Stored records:

◆ ◆ ◆ ◆ ◆

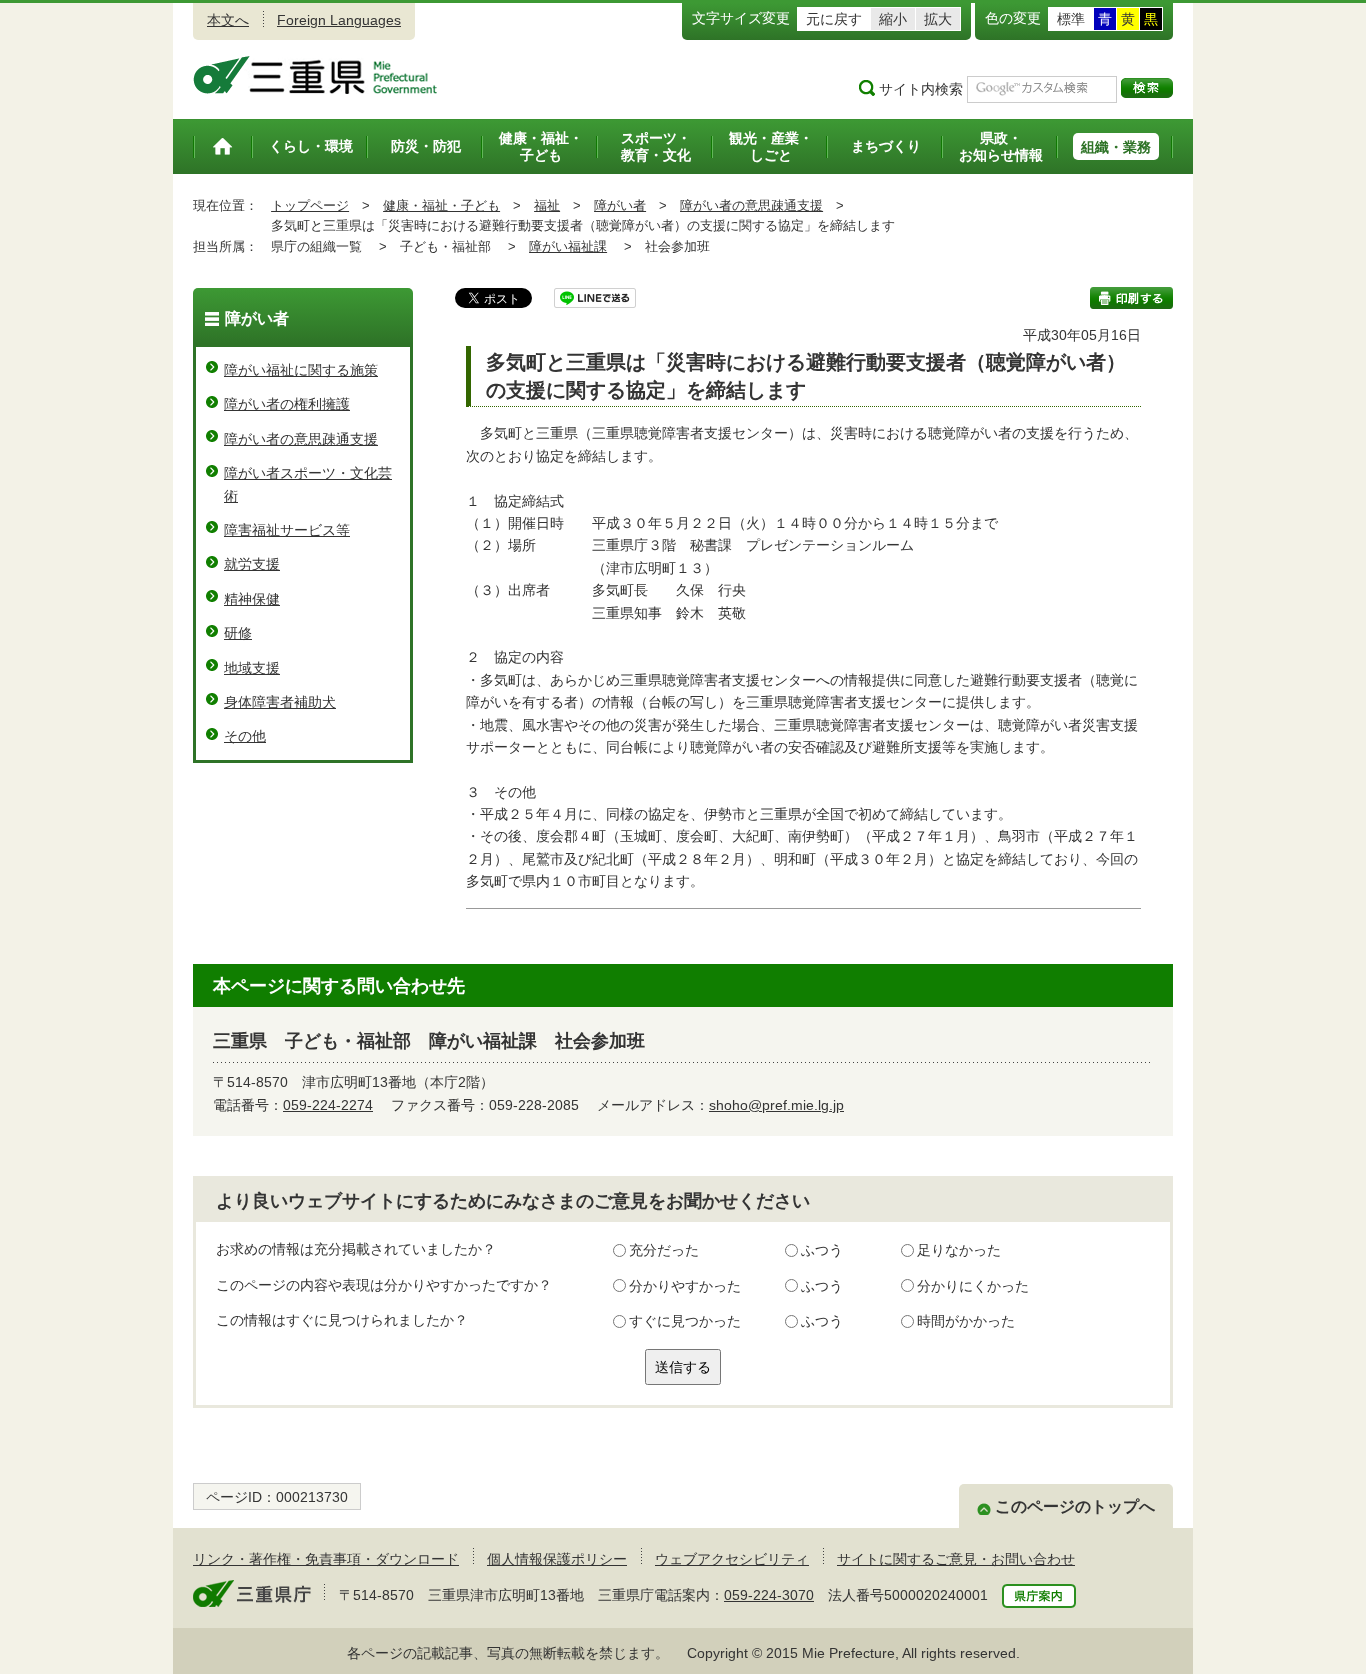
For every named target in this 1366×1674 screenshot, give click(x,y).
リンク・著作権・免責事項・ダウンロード (326, 1559)
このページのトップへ (1075, 1506)
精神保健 (252, 599)
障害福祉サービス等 (287, 530)
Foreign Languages (339, 20)
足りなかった (959, 1250)
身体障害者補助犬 (280, 702)
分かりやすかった (685, 1286)
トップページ (310, 205)
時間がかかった (966, 1321)
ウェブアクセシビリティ (732, 1559)
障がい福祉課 (568, 246)
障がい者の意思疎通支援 (751, 205)
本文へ (228, 20)
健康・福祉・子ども (441, 205)
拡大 (938, 19)
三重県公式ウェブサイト (315, 75)
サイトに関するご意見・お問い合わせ (956, 1559)
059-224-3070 (769, 1595)
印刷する (1131, 298)
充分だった (664, 1250)
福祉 (547, 205)
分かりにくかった (973, 1286)
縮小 (893, 19)
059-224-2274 (328, 1105)
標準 (1071, 19)
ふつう (822, 1250)
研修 (238, 633)
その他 (245, 736)
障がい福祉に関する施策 (301, 370)
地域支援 (252, 668)
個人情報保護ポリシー (557, 1559)
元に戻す (834, 19)
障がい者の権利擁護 (287, 404)
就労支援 (252, 564)
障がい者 (620, 205)
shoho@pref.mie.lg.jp (776, 1105)
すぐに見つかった (685, 1321)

◆ ◆ ◆ ◆ ◆

Exercise aim:
Write out the records once more, word for word, though without the pictures they contain.

Solution to the problem:
For every named target in this 1366×1674 screenshot, give click(x,y).
リンク・著作権・免責事項・ダウンロード (326, 1559)
このページのトップへ (1075, 1506)
精神保健 (252, 599)
障害福祉サービス等 (287, 530)
Foreign Languages (339, 20)
足りなかった (959, 1250)
身体障害者補助犬 (280, 702)
分かりやすかった (685, 1286)
トップページ (310, 205)
時間がかかった (966, 1321)
ウェブアクセシビリティ (732, 1559)
障がい福祉課 (568, 246)
障がい者の意思疎通支援 (751, 205)
本文へ (228, 20)
健康・福祉・子ども (441, 205)
拡大 (938, 19)
三重県公式ウェブサイト (315, 75)
サイトに関するご意見・お問い合わせ (956, 1559)
059-224-3070 (769, 1595)
印刷する (1131, 298)
充分だった (664, 1250)
福祉 (547, 205)
分かりにくかった (973, 1286)
縮小 (893, 19)
059-224-2274 (328, 1105)
標準 (1071, 19)
ふつう (822, 1250)
研修 (238, 633)
その他 (245, 736)
障がい福祉に関する施策 (301, 370)
地域支援 (252, 668)
個人情報保護ポリシー (557, 1559)
元に戻す (834, 19)
障がい者の権利擁護 (287, 404)
就労支援 (252, 564)
障がい者 (620, 205)
shoho@pref.mie.lg.jp (776, 1105)
すぐに見つかった (685, 1321)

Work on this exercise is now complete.